Flow cytometric studies of peripheral blood cells from all of the donors revealed few consistent or significant differences. All of the groups had similar proportions of T-cell subtypes, B-cells and monocytes suggesting that the changes we observed in cytokine expression were unlikely to be due to major alterations in cell distribution. The observation of elevated HLA-DR expression on the CD8 + ve T-cells from asthmatic subjects is consistent with the concept that these cells may be an important effector cell population or a source of type 1 cytokines in asthma. The increased expression of CD40 ligand that we observed in the asthma group compared with the control group could also relate to the presence of elevated type 1 cytokines since IL-12 has been demonstrated to be produced as a result of enhanced CD40/CD40L interactions.
This study is a unique attempt to evaluate the differences between carefully matched atopic subjects in whom asthma symptoms have or have not resolved. Previous studies of the immune parameters associated with growing out of asthma have concluded that lower serum IgE or fewer positive skin tests, male gender as well as less severe disease increase the likelihood that asthma will resolve spontaneously[9, 10, 20]. There has been some discussion that the resolution of asthma in late childhood/adolescence is temporary, although good prospective studies have not been performed in this area. The RA subjects examined by us have been surveyed 14–18 months after the completion of the study, and none of the subjects contacted had developed symptomatic asthma over this time period. Strategies aimed at the IL-5 dependent eosinophil recruitment into the airways or TNF-dependent airway hyperresponsiveness may hasten the resolution of asthma symptoms. Long-term prospective studies of children are necessary to investigate these strategies.

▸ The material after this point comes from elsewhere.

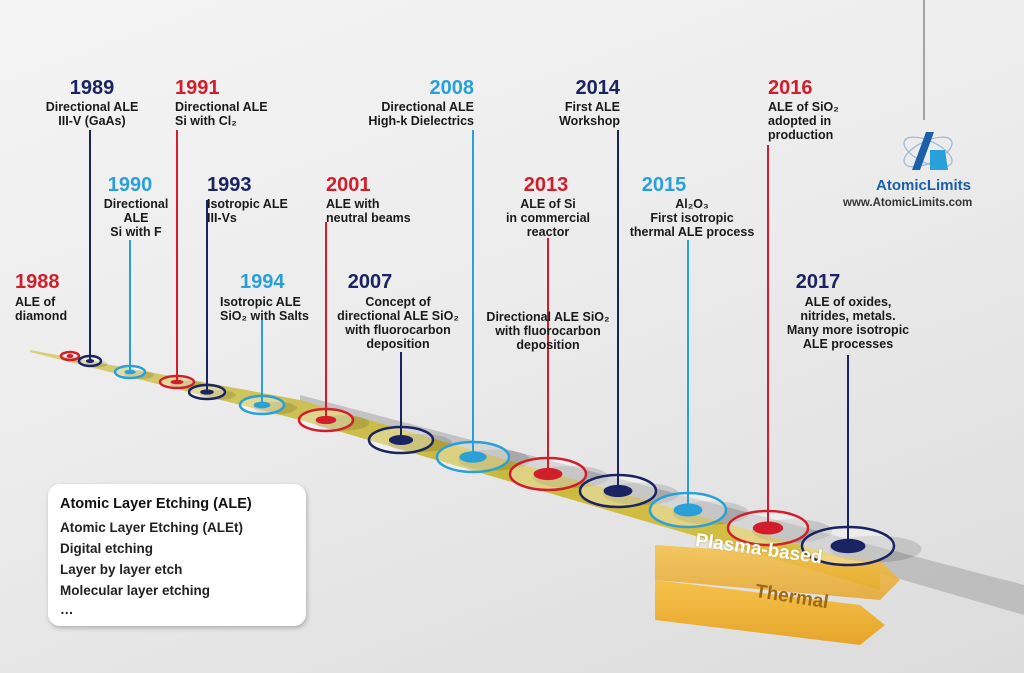  I want to click on event-description: Directional ALE Si with F, so click(136, 218).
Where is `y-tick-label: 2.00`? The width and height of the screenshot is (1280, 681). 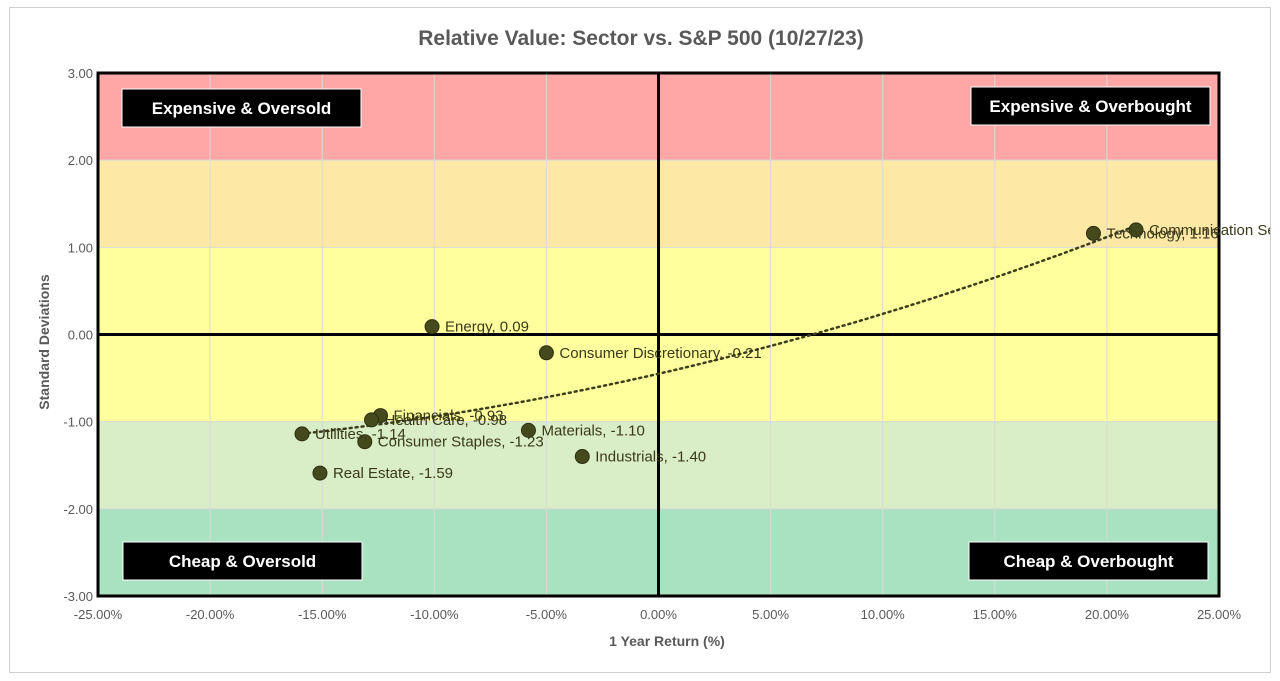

In conclusion, our studies of subjects who have “grown out” of asthma symptoms compared with those in whom disease continued has revealed that while many of these subjects retain some degree of AHR, there is little or no associated airways eosinophilia. As a group, those with continuous asthma demonstrated elevated production of type 1 cytokines compared with RA subjects. It is well recognised that corticosteroids are potent inhibitors of type 1 cytokine production, although this inhibition is temporary. The ongoing challenge is to develop new approaches to therapy which could induce the changes which take place during spontaneous disease remission. Further studies of subject groups such as the RA group we describe could provide important clues to this critical process.